コウチはダルそうに座っているが、話を聞こうという意思は感じる。
「お前らが喧嘩した瞬間、俺はコウチと一緒に2人で狩りにでる。お前ら3人は謹慎だ。いいな?」
「なんで俺!?」
だって同性だし、一番付き合い安い距離感なんだもん。
「わたくしは問題ありませんわ」
余裕綽々のカーリ。
「分かったよー」
「…うん」
既に態度が怪しい姉妹。カーリが絡まなければいい奴らなのに、どうしてこうなるのか。
「自己紹介は不要としても、これからチームを組むことになる4人だ。
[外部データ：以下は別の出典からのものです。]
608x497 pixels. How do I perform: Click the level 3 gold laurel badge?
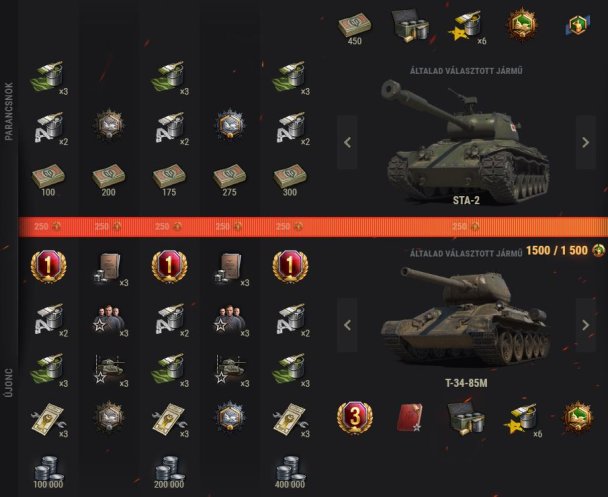coord(355,418)
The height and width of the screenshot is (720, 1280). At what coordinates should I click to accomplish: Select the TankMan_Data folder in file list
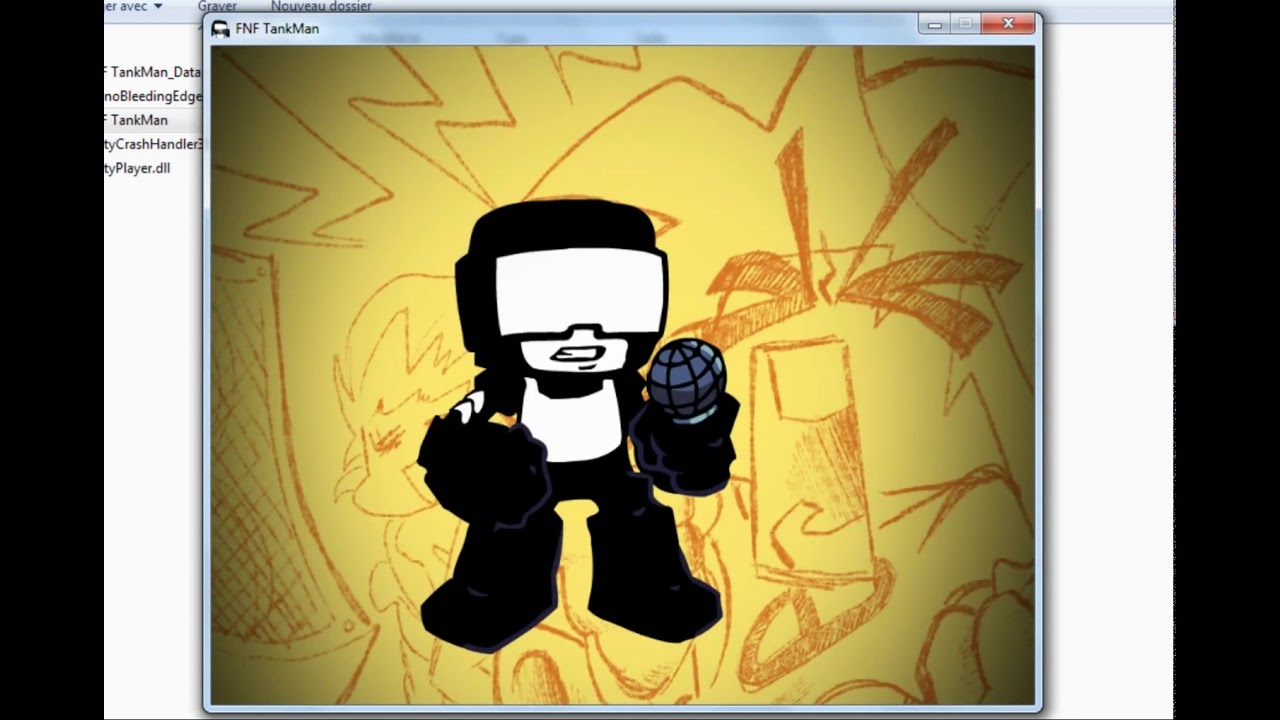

狩人免許の公開はしておこうか」
「はい、質問」
エフテルから手が挙がる。
「なんだ?」
「なんで4人でチームを組むことが確定してるの?今まで通り2人1組でいいじゃん。そっちのほうが連携取りやすいよ」
カーリが溜息を吐いた。
一瞬何か言おうとしたエフテルだったが、なんとか一呼吸置き、落ち着いて発言する。
「なにか言いたげですね、お嬢様は」
「いいですこと?危険度3程度なら2人でもなんとかなるかもしれませんわ。でも、これからどんどん強敵と戦っていくのに、ずっと2人でやっていけるとお思いで?」
「ぐっ、変に連携が乱れるくらいなら2人の方が…」
「連携はこれから練習すれば良い話ですわ。そのための今日のミーティングですのよ」
流石カーリ、昨日の夜のこともあり、冷静だ。
うぐぐぐと呻いているエフテルも正論であることは分かっているのだろう。だが、長年コンビだったところに異物が入るのが許容できない、といったところか。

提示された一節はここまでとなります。